The first landing opportunity is at on orbit 248. The deorbit burn would occur at 11:14 AM Central time for landing at Kennedy at 12:19 PM Central time. The next opportunity is on the next orbit with the burn at 12:50 PM and landing about an hour later. If the weather is not favorable, then the crew may do their burn at 2:20 PM for a landing at Edwards at 3:25 PM. The last opportunity for the day is at 3:57 PM for landing at 5:00 PM at Edwards.
The shuttle does not stay in space because there is no gravity! It stays up there because it is traveling fast enough to balance out the pull of gravity. To return to Earth, it must slow down. To do that, the shuttle points its orbital maneuvering engines into the direction it is traveling. Then like a person on a skateboard holding a fan into the direction they are rolling, the engines are fired to slow the shuttle down.

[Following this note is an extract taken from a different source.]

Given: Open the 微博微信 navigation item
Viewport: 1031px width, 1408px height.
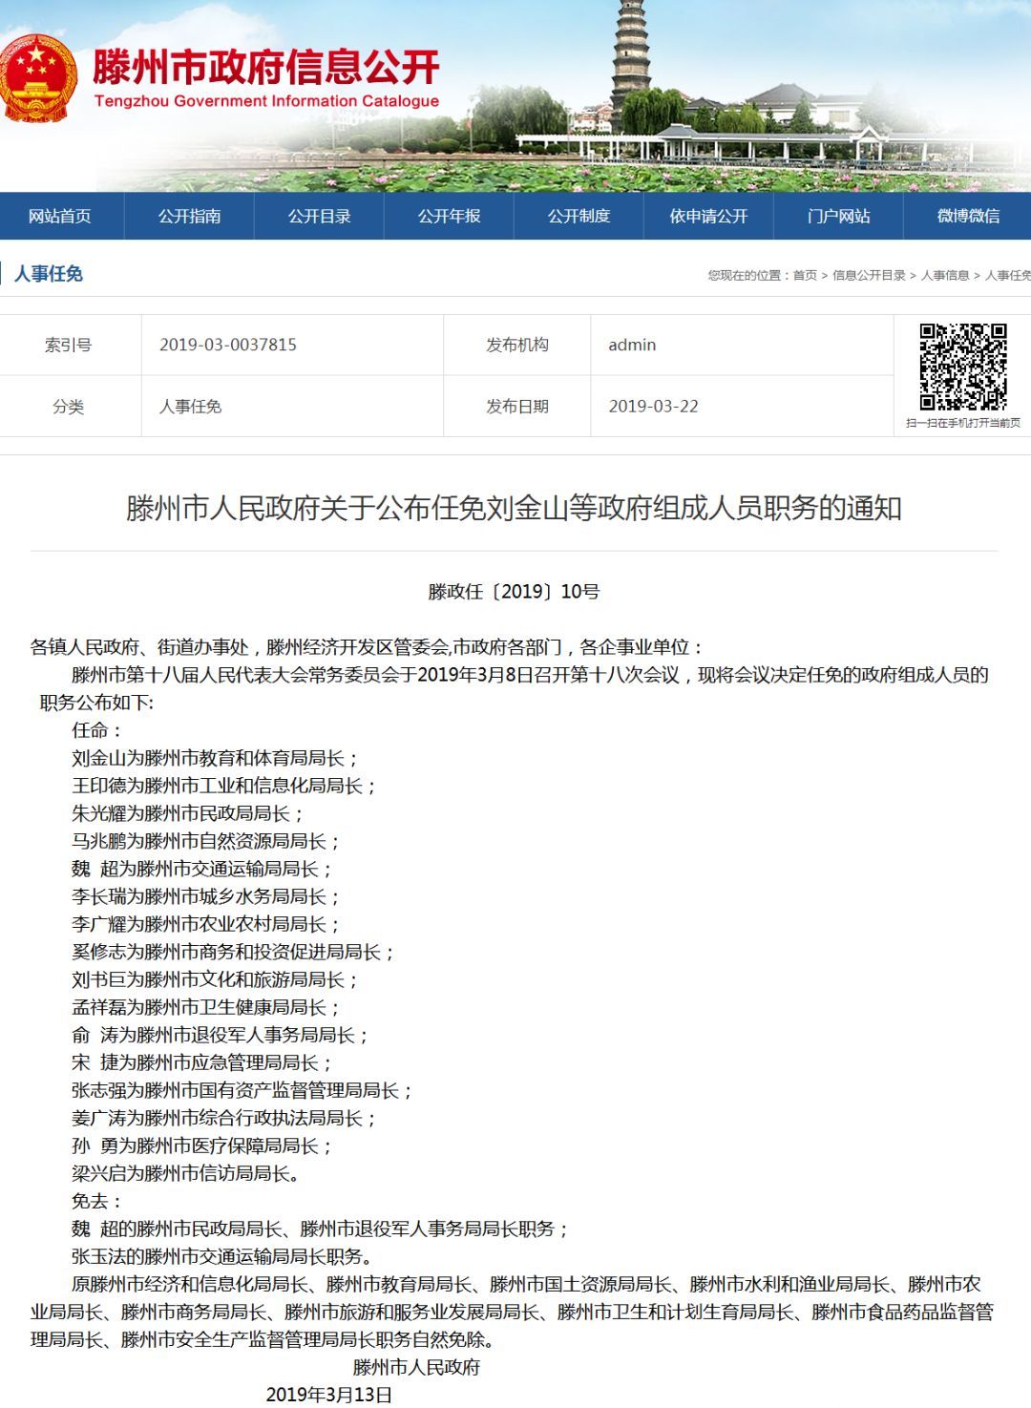Looking at the screenshot, I should point(966,216).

This burn is made on the opposite side of the Earth from the landing site. Each orbit is about 90 minutes, so these opportunities are about 90 minutes apart.

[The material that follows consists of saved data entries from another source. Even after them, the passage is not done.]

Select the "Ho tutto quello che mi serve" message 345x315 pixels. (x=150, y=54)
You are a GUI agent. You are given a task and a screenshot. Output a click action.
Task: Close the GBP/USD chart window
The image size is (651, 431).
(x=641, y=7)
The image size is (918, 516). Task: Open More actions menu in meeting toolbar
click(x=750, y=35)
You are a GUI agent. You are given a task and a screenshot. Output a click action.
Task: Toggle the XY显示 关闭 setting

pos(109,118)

There is not an opportunity to land on every orbit because the Earth rotates "out from under" the shuttle as it goes around, slipping to the west a little each orbit. This is also why the Florida opportunities come before the California opportunities.

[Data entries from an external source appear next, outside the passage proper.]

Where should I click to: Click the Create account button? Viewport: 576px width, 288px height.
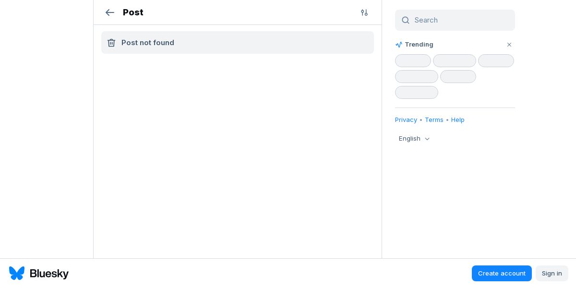click(502, 273)
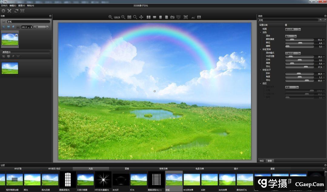Image resolution: width=327 pixels, height=192 pixels.
Task: Switch to the 预设 tab at panel bottom
Action: [x=262, y=161]
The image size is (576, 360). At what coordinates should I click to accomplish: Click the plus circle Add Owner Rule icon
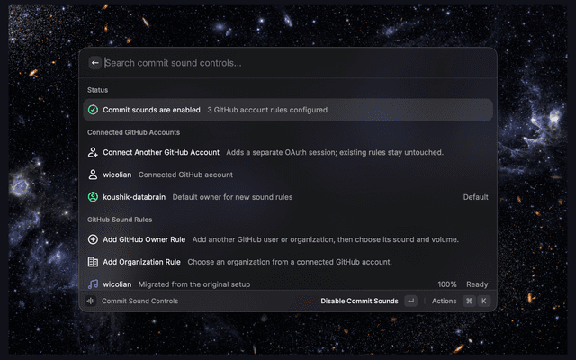[93, 239]
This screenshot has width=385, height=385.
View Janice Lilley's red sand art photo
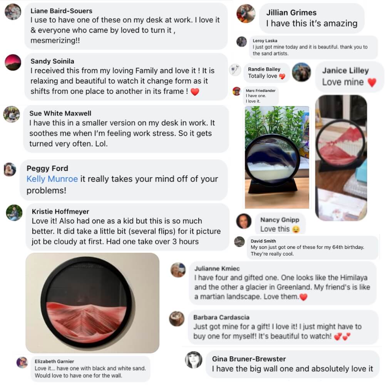341,158
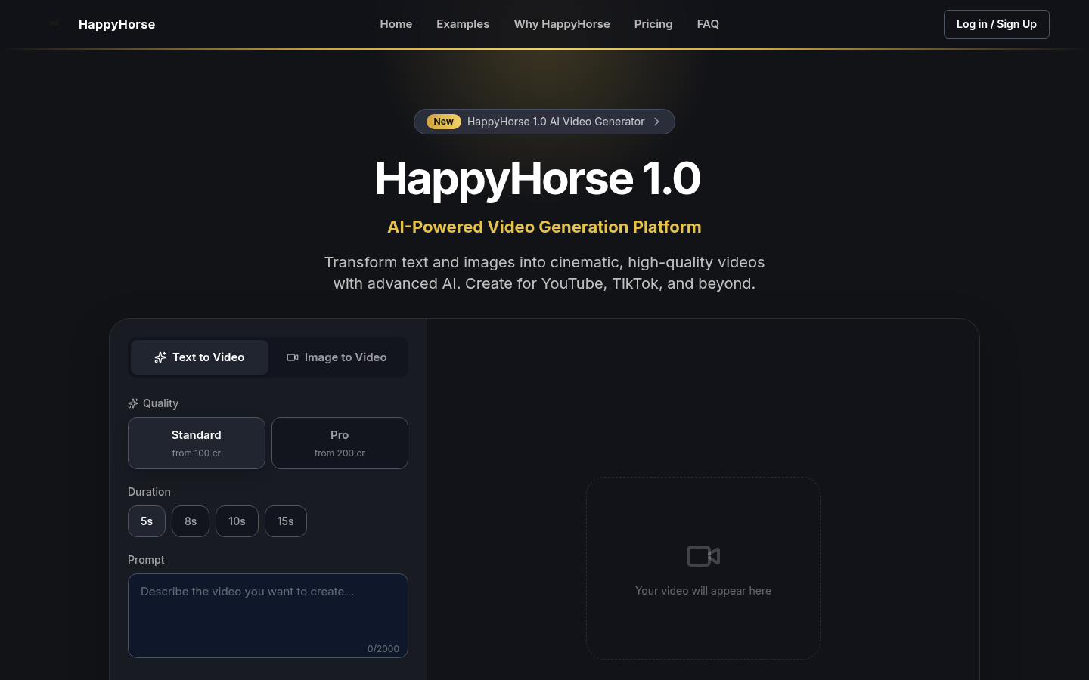
Task: Open the Why HappyHorse page
Action: pos(562,23)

The shuttle's flight was already extended an extra day to allow time for troubleshooting the water recycling system. If conditions are not favorable at either landing location, the shuttle has enough supplies on board for another day in space. Landing at Edwards would require the shuttle to be ferried to Florida later, so a Florida landing may be worth the wait.
Returning expedition crewmember Greg Chamitoff will have the benefit of a reclined seat for entry. In freefall, blood accumulates in the upper body because its weight does not help pull it toward the feet. The body adapts by reducing the total volume of blood in the body. The heart does not have to work as hard, and shrinks in size during long stays in space. Chamitoff has been in space for six months.
When an astronaut returns to Earth, the weight of the fluid in the body once again causes it to be pulled to the feet. The weakened heart beats faster to maintain blood flow to the brain, but with less blood to pump, is not able to completely compensate. Thus, if the astronaut returns in a sitting position, they will feel light-headed and may faint.
(Fainting lowers the head relative to the heart, so increases blood flow to the brain, restoring consciousness. Note, this would not work in freefall. To revive someone in freefall, another crewmember would have to swing them around by the feet!)
Once astronauts are no longer in freefall (they "hit" the floor of the shuttle and stop falling while flying, just like on aircraft), the brain triggers the body to make more blood. Blood is mostly water, so the astronauts drink lots of water prior to entry. The heart returns to normal within a few weeks.
Wherever they land, the crew is likely to return to Houston the next day for their traditional greeting at Ellington. They will receive the thanks for a job well done in readying the space station for an increased crew next spring.